Toto Wolff wonders how the Mercedes drivers Lewis Hamilton and George Russell could “even keep the car on the track” in the Emilia Romagna Grand Prix.

Team Principal Wolff apologised to Hamilton on the radio on the slowing down lap, after the seven-time champion crossed the line in P13 at Imola. Teammate Russell had benefited from a good start to jump up the order, eventually finishing an admirable P4 after Ferrari’s Charles Leclerc made a mistake and dropped down the order from P3.

The entire weekend was a disastrous one for Hamilton – he was knocked out of Q2 on Friday, starting the Sprint in P13 with Russell in P11. The pair failed to score points in the Sprint, with Russell crossing the line in P11 and Hamilton P14.

The changeable conditions in the first portion of Sunday’s race meant everyone started on intermediates and went on to switch to medium tyres on lap 18 or lap 19. This gave little opportunity for Mercedes to make up ground, and the drying conditions and subsequent increase in speed therefore only worsened their serious porpoising issue.

An apologetic and somewhat despondent Wolff clarified his comments of Hamilton’s car being “undriveable” over the radio as not pointing towards a one-off issue in the race, but rather the unsatisfying level of the car so far this season.

“The car was undriveable in the way it was undriveable before,” said Wolff. “You see the bouncing on the main straight, I wonder how the two of them can even keep the car on the track at times. Lewis deserves better from us but we are a team so we all need to do the utmost in order to provide him with a machine that is able to fight for front positions.”

Wolff also explained how he felt Hamilton did have pace to give in the W13 during the Grand Prix, but was held back by the nature of the circuit not lending itself to producing easy overtakes.

“You see when there is a DRS train like there was in the Sprint race, none of them could overtake so if you’re being boxed in by a train of cars, it’s almost impossible to overtake,” Wolff explained. “I think Lewis had much better pace than Gasly or Albon or all the other guys in front of him, but there’s one DRS straight and if you haven’t got the straight line speed you can’t pass.

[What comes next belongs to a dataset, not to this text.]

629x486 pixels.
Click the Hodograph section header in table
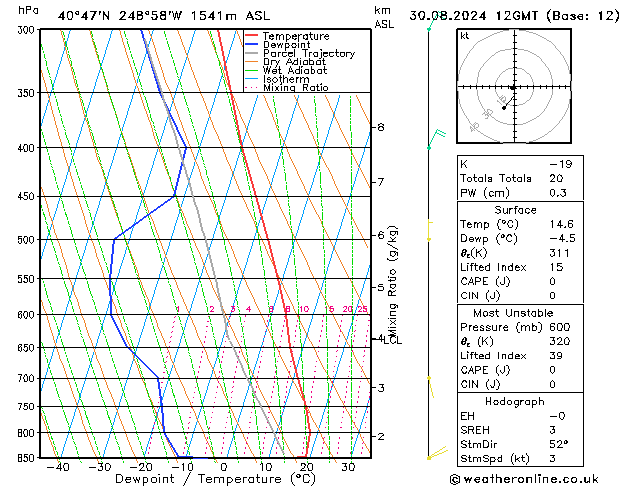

“I think both drivers are doing the utmost and outperforming the car at the moment and we’ve seen that reaping the results for George who did an outstanding race, perfect start then handled a car that wasn’t tuned optimally and Lewis was just stuck there in the back.”

When asked on the atmosphere between himself, Hamilton and the team as a whole, Wolff explained how there is indeed “necessary pressure” being applied. It referred to the world feed during Hamilton’s Q2 exit when he was having an animated chat with the boss. “It’s quite funny how it’s been interpreted,” Wolff started.

“Lewis and I shared frustration that we weren’t really able to extract lap-one performance and how annoying it was. But it was basically the same point of view and just sheer anger. There is no division, and there is no blaming or anything like that. There’s pressure in the system, but I would say the necessary pressure to get things right.

“Nobody in the team is anywhere near enjoying the ride at the moment. And this team, we’ve done it in the past and we just need to dig ourselves out of that hole,” summed up Wolff. Hamilton was similarly dispirited in the post-race interviews, offering somewhat short answers and little detail as to what the root of the problem was in Imola.

He explained how he “didn’t really” find the race frustrating, adding that he “just wasn’t moving forwards”. “I just wasn’t fast enough to overtake,” Hamilton said. “I’ve definitely had lower moments so this is not the lowest [of my career].

“It has been difficult, but I don’t know what to say. It’s definitely not been easy but we all feel it as a team and at least George got some points today for the team, so my apologies to everyone that I wasn’t able to do the same. Everyone’s feeling it but everyone’s just heads down and trying their best and there’s no-one that’s giving up and everyone’s just trying to move forward as fast as they can.”